### 抜粋箇所 ###
第36話『みんなの王子様』

■『コメットさん☆』の演劇性


イマシュンが王子様候補から外れ、コメットさん
にとっても、メテオさんにとっても、もう関係な
くなったはずなのに、コメットさんはイマシュン
のいつもと違った「輝き」が気になり、メテオさ
んは彼に恋心を抱き始めつつある。その違いがは
っきり見えてきます。

つまり、ケースケ、イマシュン、コメットさんの
三人では、よくある三角関係には結局、なりませ
んでした。コメットさんは色恋沙汰から一番遠い
ところにいる人だし(それゆえに「恋力」を手に
入れてもそれはあくまでラバボーの「恋」であっ
て、コメットさんの外側に位置するものでした)、
イマシュンもケースケもコメットさんのことを、
自分を励ましてくれる「天使みたいな存在」とし
て見ています。

ただ、どちらかというとケースケのほうは彼女を
人間として見ているがゆえに(くじけそうになっ
たときに現れるコメットさんと普段の彼女が一致
してないようですから)多少恋心も芽生えて逆に
反発したりしています。一方でイマシュンはコメ
ットさんを完全に天使的存在として見ていて、イ
マシュンのメンタリティもどこかコメットさんに
似ているだけに恋愛関係というよりは、コメット
さんとツヨシくん、ネネちゃんの関係に近いかも
しれません。

三角関係になるのは、むしろメテオさんがそこに
入ってくる今回からです。ここから、コメットさ
んが避けてきた、色恋沙汰の展開になります。そ
してそのことで、メテオさんの「恋力」という形
で、メテオさんは自分の「王女メンタリティ」か
らやっと解放されます。


イマシュンのことが気になり、会いに行くコメッ
トさん。ライブ会場の外で会話する最初のカット
は、11話「バトンの力」にもあったカットの秋
バージョンです。左に街灯があり、右から飛行機
が秋の雲をバックに左に向けて入ってきます。11
話のカットの飛行機はイマシュンを象徴していま
した。そして今回の「飛行機」は帰国するイマシ
ュンのお母さんを象徴しているのかもしれません。

母親も有名人だったことでマスコミに騒がれ、歌
うことの根本動機が揺らぐイマシュン。自分はか
つて相手にされなかった母親の気を引きたいがた
めに、その代償行為として歌ってきたのか。ここ
に今回のサブタイの「みんなの王子様」が掛かっ
てきます。
###
抜粋箇所のうち「イマシュンのことが気になり、会いに行くコメッ」から「ュンのお母さんを象徴しているのかもしれません。」まで（末尾の語句も含む）を、「街灯」を「電柱」に改めたうえで書き直してください。
### データ部分 ###
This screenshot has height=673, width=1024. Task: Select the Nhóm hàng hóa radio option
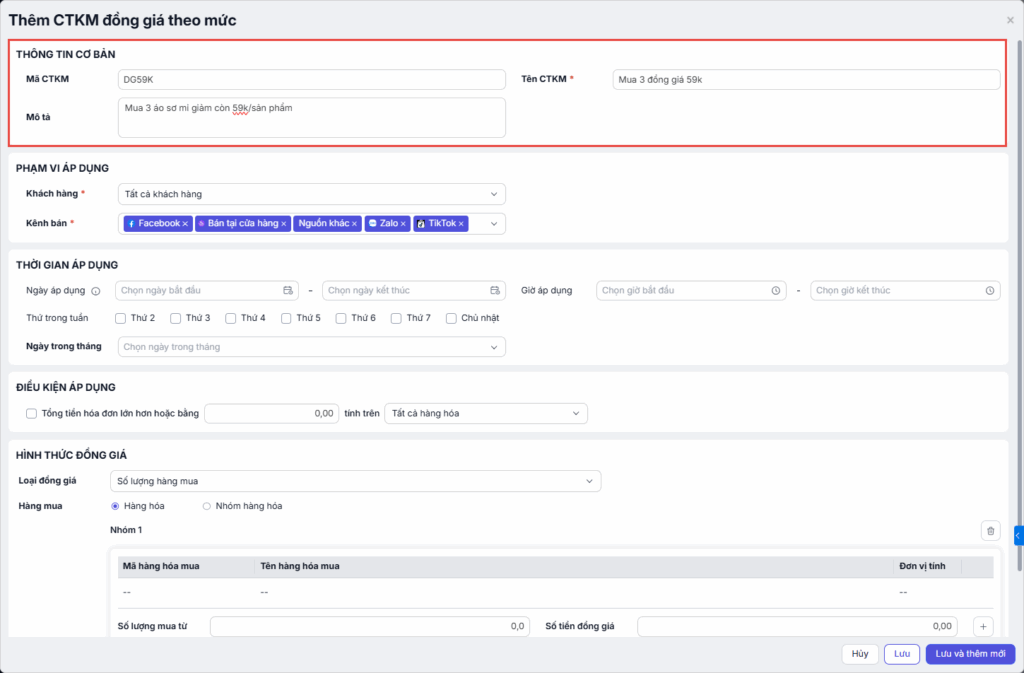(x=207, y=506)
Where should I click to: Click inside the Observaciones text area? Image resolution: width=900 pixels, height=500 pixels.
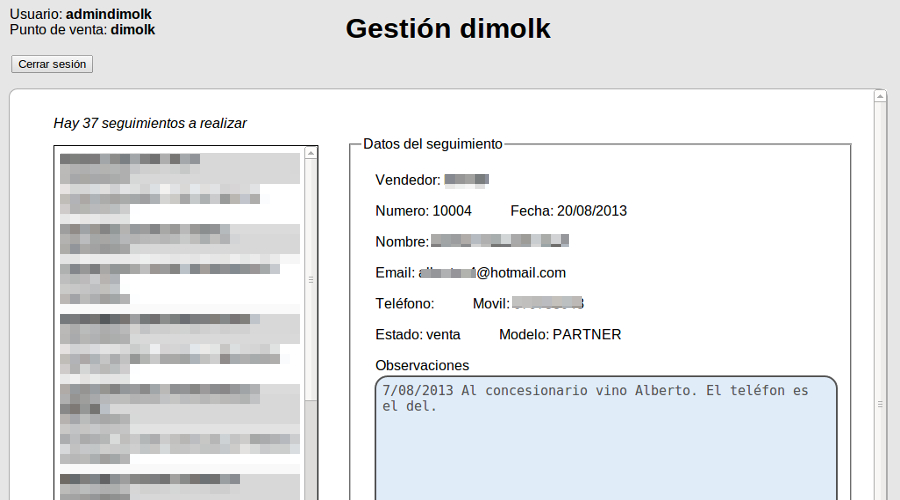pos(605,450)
###
__解答__.
イマシュンのことが気になり、会いに行くコメッ
トさん。ライブ会場の外で会話する最初のカット
は、11話「バトンの力」にもあったカットの秋
バージョンです。左に電柱があり、右から飛行機
が秋の雲をバックに左に向けて入ってきます。11
話のカットの飛行機はイマシュンを象徴していま
した。そして今回の「飛行機」は帰国するイマシ
ュンのお母さんを象徴しているのかもしれません。